Certo, Okja non è un qualcosa di memorabile, è un film di rapido consumo che pare lontano anni luce dal Bong coreano di Memories of murder (2003), e probabilmente non è un qualcosa che merita il concorso più importante al mondo, ma di sicuro non merita nemmeno il solo schermo televisivo, o peggio ancora quello del pc. È a pieno diritto un film “da sala”, concepito sì per il piccolo schermo, ma che rende molto di più su quello grande, fra campi lunghi, vortiginosi movimenti di macchina, eccellenti effetti speciali e non rare trovate sonore. E, al di là delle ambizioni ridimensionate, o forse semplicemente adattate alle logiche produttive di Netflix, laddove Snowpiercer naufragava clamorosamente negli ultimi minuti deludendo le aspettative continuamente alimentate per le precedenti due ore, Okja magari a tratti rallenta, ma ha il merito di avere anche un finale, magari semplice, magari un po’ retorico, magari troppo “buono”, ma per lo meno coerente e narrativamente compiuto. Quello di Bong è un film pienamente dignitoso, meno ambizioso che in passato, ma con lo stesso afflato sociale e anticapitalista, merce rara in un cinema di rapido consumo.
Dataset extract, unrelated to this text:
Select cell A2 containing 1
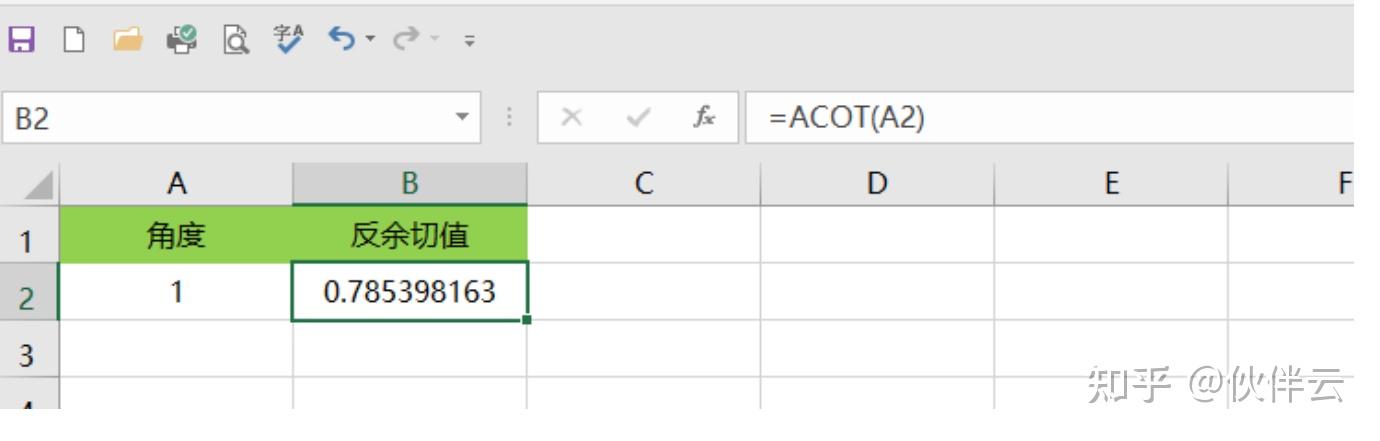This screenshot has height=441, width=1380. pyautogui.click(x=176, y=292)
Bisogna solo decontestualizzarlo dal concorso di Cannes, da Netflix, dalla querelle ormai ridicola che in questi giorni sta continuando ad andare in scena in Rue de la Croisette, e forse bisogna decontestualizzarlo anche da The Host e Snowpiercer e dalle loro metafore politiche, perché anche qui c’è lo stesso sguardo proletario di Bong, ma stavolta è un modo di guardare le cose e non (più) il punto focale. Okja va preso semplicemente per quello che è: un buon modo per passare un paio d’ore di svago. Né più, né meno.